Courchevel face à l’urgence climatique: et si on faisait l’autruche ?

Bon, on va pas se raconter des histoires : avec nos stations de ski de masse, si on ne réagit pas, on va droit dans le mur. Il y aura beaucoup moins de neige, c’est une certitude. Selon le scénario le plus pessimiste et malheureusement le plus probable, dans un futur proche, la durée de l’enneigement à 1500m sera amputée de presque deux mois, donc une fin de saison à la mi-février... Nous connaîtrons un hiver presque sans neige une année sur deux (une année sur cinq actuellement) (*).
La neige artificielle, présentée comme LA solution, imposera des investissement pharaoniques. Et comment justifier ces dépenses délirantes d’eau et d’énergie alors que le monde devra se serrer la ceinture ? Quant à venir en avion de l’autre bout du monde pour skier sur une neige menacée par ces mêmes avions … Acceptable pour encore combien de temps ? Ne parlons pas de l’image déplorable que notre économie dramatiquement anti-écologique se forgera rapidement dans l’opinion publique.

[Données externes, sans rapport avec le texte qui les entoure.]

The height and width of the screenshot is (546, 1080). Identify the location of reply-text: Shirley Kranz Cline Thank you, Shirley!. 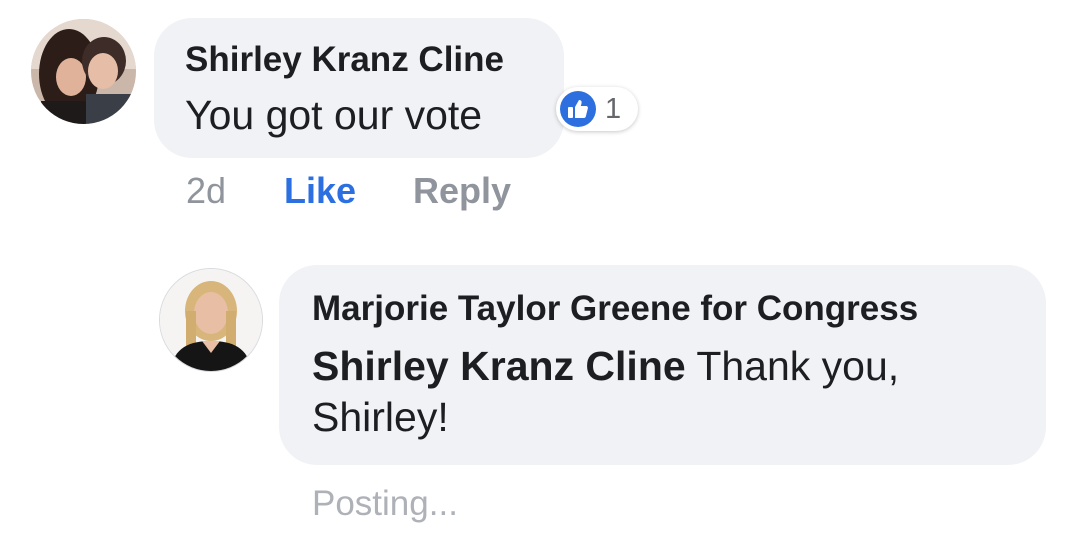
(662, 392).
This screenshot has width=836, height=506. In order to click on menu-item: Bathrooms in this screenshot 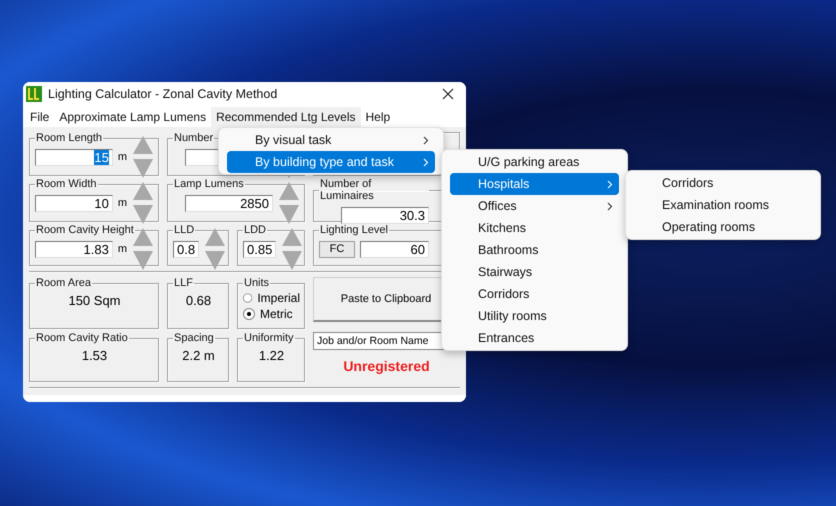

Alors on peut aussi faire l’autruche, espérer que ça dure encore un peu, le temps de ramasser la mise, façon « après moi le déluge », se dire que 2030, c’est loin…On peut décider de croire dur comme fer que le réchauffement va miraculeusement nous épargner ou que le salut viendra de toujours plus de béton… D’autant que nous sortons de deux hivers avec pas mal de neige, alors pour peu que ce soit encore le cas cette année électorale, inutile de s’inquiéter, pas vrai ?

Je sais pas vous, mais moi ça ne me satisfait pas. La question que je me pose aujourd’hui est simple : comment allons-nous réagir ? Je veux dire, nous, gens de la montagne, qui vivons presque exclusivement du ski ?

En 1946, j’imagine qu’il a fallu une sacrée audace à Francis-Eugène Mugnier, maire de Saint Bon, pour faire confiance à quelques illuminés qui lui proposaient de créer de toutes pièces une station de ski dans les alpages. 70 ans après, il va en falloir à nouveau une sacrée bonne dose pour inventer un « après » au tout-ski, économiquement viable et écologiquement durable.

Mais la montagne a des atouts dans sa manche. Le froid, l’air pur, le bien-être, voilà peut-être les luxes de demain. Cocotiers et mer turquoise ne font plus autant rêver qu’avant. Dans des villes en surchauffe, les citadins fantasmeront peut-être sur une nuit sous la couette en plein été, un air débarrassé des scories ou ne flottent que quelques flocons, ou juste pouvoir se poser dans un environnement préservé... Transformer les « vacances au ski » en « vacances à la montagne », c’est utopique? Moi j’ai plutôt l’impression que l’utopie, c’est d’espérer, en croisant les doigts, pouvoir continuer sans rien changer.

Déjà actuellement, un touriste hivernal sur trois ne skie pas. Mais personne ne se soucis de lui. Quant à celui qui skie; pouvons-nous lui donner envie d’autre chose, ne serait-ce qu’un ou deux jours par semaine pour commencer ? Il y a aussi l’exploration de nouvelles voies, comme les énergies renouvelables. Des stations comme Aspen montrent le chemin. Et que dire de la saison d’été et ses canicules à répétition dans les citées, tout ou presque reste à imaginer chez nous…
Le concept des vacances à la montagne est, à mon avis, le seul moyen de développer une stratégie à long terme réaliste pour sortir progressivement d’une économie du tout ski, lancée dans une course folle qui me semble perdue d’avance.

Nous sommes à 9 mois des élections municipales. Pouvons-nous espérer un vrai débat d’idées sur l’avenir de notre vallée face à l’urgence climatique ? Le choix est simple: on continue comme aujourd’hui ou on commence notre mutation. Vraiment.